**Problem details:** Word for word, reproduce the records that follow.

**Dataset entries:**
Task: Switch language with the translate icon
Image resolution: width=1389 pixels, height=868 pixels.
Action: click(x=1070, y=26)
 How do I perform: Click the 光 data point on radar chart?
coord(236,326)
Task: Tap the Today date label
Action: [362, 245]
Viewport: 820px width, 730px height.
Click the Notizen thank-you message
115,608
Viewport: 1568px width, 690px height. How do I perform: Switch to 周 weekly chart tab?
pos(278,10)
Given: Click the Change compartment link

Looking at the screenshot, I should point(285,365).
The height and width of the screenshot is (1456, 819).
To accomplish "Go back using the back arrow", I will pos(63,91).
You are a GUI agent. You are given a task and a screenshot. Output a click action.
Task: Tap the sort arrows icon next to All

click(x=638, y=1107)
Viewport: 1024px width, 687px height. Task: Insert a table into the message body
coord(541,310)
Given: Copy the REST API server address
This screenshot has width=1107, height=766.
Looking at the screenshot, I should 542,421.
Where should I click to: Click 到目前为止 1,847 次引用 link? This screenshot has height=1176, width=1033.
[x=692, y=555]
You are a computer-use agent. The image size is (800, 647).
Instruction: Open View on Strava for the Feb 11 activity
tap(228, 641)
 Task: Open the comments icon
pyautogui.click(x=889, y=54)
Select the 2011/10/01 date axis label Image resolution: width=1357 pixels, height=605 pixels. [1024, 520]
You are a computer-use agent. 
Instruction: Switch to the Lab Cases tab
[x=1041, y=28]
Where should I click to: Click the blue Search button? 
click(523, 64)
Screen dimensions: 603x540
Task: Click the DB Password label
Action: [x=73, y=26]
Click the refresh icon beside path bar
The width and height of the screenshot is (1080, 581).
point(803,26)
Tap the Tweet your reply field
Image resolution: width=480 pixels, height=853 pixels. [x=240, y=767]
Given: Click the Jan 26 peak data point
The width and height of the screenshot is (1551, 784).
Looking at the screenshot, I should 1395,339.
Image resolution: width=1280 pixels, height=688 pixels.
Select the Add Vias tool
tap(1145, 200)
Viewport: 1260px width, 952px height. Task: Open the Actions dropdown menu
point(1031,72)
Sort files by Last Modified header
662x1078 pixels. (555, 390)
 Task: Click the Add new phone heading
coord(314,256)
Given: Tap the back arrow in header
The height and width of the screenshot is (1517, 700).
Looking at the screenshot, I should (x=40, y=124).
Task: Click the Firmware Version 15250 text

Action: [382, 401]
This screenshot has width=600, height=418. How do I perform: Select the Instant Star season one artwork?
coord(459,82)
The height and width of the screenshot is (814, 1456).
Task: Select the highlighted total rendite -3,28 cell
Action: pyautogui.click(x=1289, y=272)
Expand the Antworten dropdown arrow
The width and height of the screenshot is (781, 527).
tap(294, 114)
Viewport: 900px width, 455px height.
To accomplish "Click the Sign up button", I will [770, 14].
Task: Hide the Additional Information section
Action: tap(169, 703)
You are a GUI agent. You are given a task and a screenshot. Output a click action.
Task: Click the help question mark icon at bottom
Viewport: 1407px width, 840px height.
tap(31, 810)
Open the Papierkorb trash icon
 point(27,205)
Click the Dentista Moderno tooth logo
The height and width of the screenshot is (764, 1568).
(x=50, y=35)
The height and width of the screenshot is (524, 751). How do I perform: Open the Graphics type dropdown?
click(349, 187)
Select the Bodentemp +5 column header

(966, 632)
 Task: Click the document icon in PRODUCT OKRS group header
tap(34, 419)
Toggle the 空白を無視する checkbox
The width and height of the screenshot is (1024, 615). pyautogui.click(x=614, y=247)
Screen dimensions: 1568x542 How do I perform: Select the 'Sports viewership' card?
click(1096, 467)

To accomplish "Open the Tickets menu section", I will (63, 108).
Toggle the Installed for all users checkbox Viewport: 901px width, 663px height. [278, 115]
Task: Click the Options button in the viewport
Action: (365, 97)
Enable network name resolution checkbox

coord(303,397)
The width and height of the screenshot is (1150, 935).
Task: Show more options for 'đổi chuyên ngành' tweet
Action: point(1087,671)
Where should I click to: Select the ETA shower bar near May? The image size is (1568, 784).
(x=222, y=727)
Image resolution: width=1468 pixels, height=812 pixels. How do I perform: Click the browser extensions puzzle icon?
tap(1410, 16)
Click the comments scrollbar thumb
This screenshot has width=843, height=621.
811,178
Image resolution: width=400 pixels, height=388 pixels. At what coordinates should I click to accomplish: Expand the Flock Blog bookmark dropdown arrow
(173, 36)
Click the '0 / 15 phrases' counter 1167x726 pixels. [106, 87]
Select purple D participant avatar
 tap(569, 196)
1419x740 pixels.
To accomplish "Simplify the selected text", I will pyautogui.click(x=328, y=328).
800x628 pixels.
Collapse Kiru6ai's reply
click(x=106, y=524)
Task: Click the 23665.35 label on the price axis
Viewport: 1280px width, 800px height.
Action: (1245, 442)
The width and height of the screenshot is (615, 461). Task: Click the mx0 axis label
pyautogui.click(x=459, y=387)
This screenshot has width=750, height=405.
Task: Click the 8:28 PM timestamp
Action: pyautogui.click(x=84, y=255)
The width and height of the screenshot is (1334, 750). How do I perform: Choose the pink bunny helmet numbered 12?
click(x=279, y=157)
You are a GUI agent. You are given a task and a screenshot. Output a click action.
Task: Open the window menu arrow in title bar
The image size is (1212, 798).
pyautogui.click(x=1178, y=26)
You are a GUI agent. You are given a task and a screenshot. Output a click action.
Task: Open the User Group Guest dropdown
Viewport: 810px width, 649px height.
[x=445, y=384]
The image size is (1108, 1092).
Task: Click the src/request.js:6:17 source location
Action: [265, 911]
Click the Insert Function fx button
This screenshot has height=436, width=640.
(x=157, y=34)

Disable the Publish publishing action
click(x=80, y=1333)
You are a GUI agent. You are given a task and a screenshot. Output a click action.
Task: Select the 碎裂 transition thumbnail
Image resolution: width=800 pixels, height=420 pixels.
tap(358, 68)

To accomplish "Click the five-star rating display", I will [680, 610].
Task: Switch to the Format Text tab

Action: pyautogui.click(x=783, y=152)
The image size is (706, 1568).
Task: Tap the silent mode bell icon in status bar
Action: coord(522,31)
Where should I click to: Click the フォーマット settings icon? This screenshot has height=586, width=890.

**Output:**
Task: Switch language with the translate icon
Image resolution: width=1389 pixels, height=868 pixels.
Action: click(x=1070, y=26)
 How do I perform: Click the 光 data point on radar chart?
coord(236,326)
Task: Tap the Today date label
Action: [362, 245]
Viewport: 820px width, 730px height.
Click the Notizen thank-you message
115,608
Viewport: 1568px width, 690px height. How do I perform: Switch to 周 weekly chart tab?
pos(278,10)
Given: Click the Change compartment link

Looking at the screenshot, I should point(285,365).
The height and width of the screenshot is (1456, 819).
To accomplish "Go back using the back arrow", I will pos(63,91).
You are a GUI agent. You are given a task and a screenshot. Output a click action.
Task: Tap the sort arrows icon next to All

click(x=638, y=1107)
Viewport: 1024px width, 687px height. Task: Insert a table into the message body
coord(541,310)
Given: Copy the REST API server address
This screenshot has width=1107, height=766.
Looking at the screenshot, I should 542,421.
Where should I click to: Click 到目前为止 1,847 次引用 link? This screenshot has height=1176, width=1033.
[x=692, y=555]
You are a computer-use agent. The image size is (800, 647).
Instruction: Open View on Strava for the Feb 11 activity
tap(228, 641)
 Task: Open the comments icon
pyautogui.click(x=889, y=54)
Select the 2011/10/01 date axis label Image resolution: width=1357 pixels, height=605 pixels. [1024, 520]
You are a computer-use agent. 
Instruction: Switch to the Lab Cases tab
[x=1041, y=28]
Where should I click to: Click the blue Search button? 
click(523, 64)
Screen dimensions: 603x540
Task: Click the DB Password label
Action: [x=73, y=26]
Click the refresh icon beside path bar
The width and height of the screenshot is (1080, 581).
point(803,26)
Tap the Tweet your reply field
Image resolution: width=480 pixels, height=853 pixels. [x=240, y=767]
Given: Click the Jan 26 peak data point
The width and height of the screenshot is (1551, 784).
Looking at the screenshot, I should 1395,339.
Image resolution: width=1280 pixels, height=688 pixels.
Select the Add Vias tool
tap(1145, 200)
Viewport: 1260px width, 952px height. Task: Open the Actions dropdown menu
point(1031,72)
Sort files by Last Modified header
662x1078 pixels. (555, 390)
 Task: Click the Add new phone heading
coord(314,256)
Given: Tap the back arrow in header
The height and width of the screenshot is (1517, 700).
Looking at the screenshot, I should (x=40, y=124).
Task: Click the Firmware Version 15250 text

Action: [382, 401]
This screenshot has width=600, height=418. How do I perform: Select the Instant Star season one artwork?
coord(459,82)
The height and width of the screenshot is (814, 1456).
Task: Select the highlighted total rendite -3,28 cell
Action: pyautogui.click(x=1289, y=272)
Expand the Antworten dropdown arrow
The width and height of the screenshot is (781, 527).
tap(294, 114)
Viewport: 900px width, 455px height.
To accomplish "Click the Sign up button", I will [770, 14].
Task: Hide the Additional Information section
Action: tap(169, 703)
You are a GUI agent. You are given a task and a screenshot. Output a click action.
Task: Click the help question mark icon at bottom
Viewport: 1407px width, 840px height.
tap(31, 810)
Open the Papierkorb trash icon
 point(27,205)
Click the Dentista Moderno tooth logo
The height and width of the screenshot is (764, 1568).
(x=50, y=35)
The height and width of the screenshot is (524, 751). How do I perform: Open the Graphics type dropdown?
click(349, 187)
Select the Bodentemp +5 column header

(966, 632)
 Task: Click the document icon in PRODUCT OKRS group header
tap(34, 419)
Toggle the 空白を無視する checkbox
The width and height of the screenshot is (1024, 615). pyautogui.click(x=614, y=247)
Screen dimensions: 1568x542 How do I perform: Select the 'Sports viewership' card?
click(1096, 467)

To accomplish "Open the Tickets menu section", I will (63, 108).
Toggle the Installed for all users checkbox Viewport: 901px width, 663px height. [278, 115]
Task: Click the Options button in the viewport
Action: (365, 97)
Enable network name resolution checkbox

coord(303,397)
The width and height of the screenshot is (1150, 935).
Task: Show more options for 'đổi chuyên ngành' tweet
Action: point(1087,671)
Where should I click to: Select the ETA shower bar near May? The image size is (1568, 784).
(x=222, y=727)
Image resolution: width=1468 pixels, height=812 pixels. How do I perform: Click the browser extensions puzzle icon?
tap(1410, 16)
Click the comments scrollbar thumb
This screenshot has width=843, height=621.
811,178
Image resolution: width=400 pixels, height=388 pixels. At what coordinates should I click to accomplish: Expand the Flock Blog bookmark dropdown arrow
(173, 36)
Click the '0 / 15 phrases' counter 1167x726 pixels. [106, 87]
Select purple D participant avatar
 tap(569, 196)
1419x740 pixels.
To accomplish "Simplify the selected text", I will pyautogui.click(x=328, y=328).
800x628 pixels.
Collapse Kiru6ai's reply
click(x=106, y=524)
Task: Click the 23665.35 label on the price axis
Viewport: 1280px width, 800px height.
Action: (1245, 442)
The width and height of the screenshot is (615, 461). Task: Click the mx0 axis label
pyautogui.click(x=459, y=387)
This screenshot has width=750, height=405.
Task: Click the 8:28 PM timestamp
Action: pyautogui.click(x=84, y=255)
The width and height of the screenshot is (1334, 750). How do I perform: Choose the pink bunny helmet numbered 12?
click(x=279, y=157)
You are a GUI agent. You are given a task and a screenshot. Output a click action.
Task: Open the window menu arrow in title bar
The image size is (1212, 798).
pyautogui.click(x=1178, y=26)
You are a GUI agent. You are given a task and a screenshot. Output a click action.
Task: Open the User Group Guest dropdown
Viewport: 810px width, 649px height.
[x=445, y=384]
The image size is (1108, 1092).
Task: Click the src/request.js:6:17 source location
Action: [265, 911]
Click the Insert Function fx button
This screenshot has height=436, width=640.
(x=157, y=34)

Disable the Publish publishing action
click(x=80, y=1333)
You are a GUI agent. You are given a task and a screenshot. Output a click action.
Task: Select the 碎裂 transition thumbnail
Image resolution: width=800 pixels, height=420 pixels.
tap(358, 68)

To accomplish "Click the five-star rating display", I will [680, 610].
Task: Switch to the Format Text tab

Action: pyautogui.click(x=783, y=152)
The image size is (706, 1568).
Task: Tap the silent mode bell icon in status bar
Action: coord(522,31)
Where should I click to: Click the フォーマット settings icon? This screenshot has height=586, width=890.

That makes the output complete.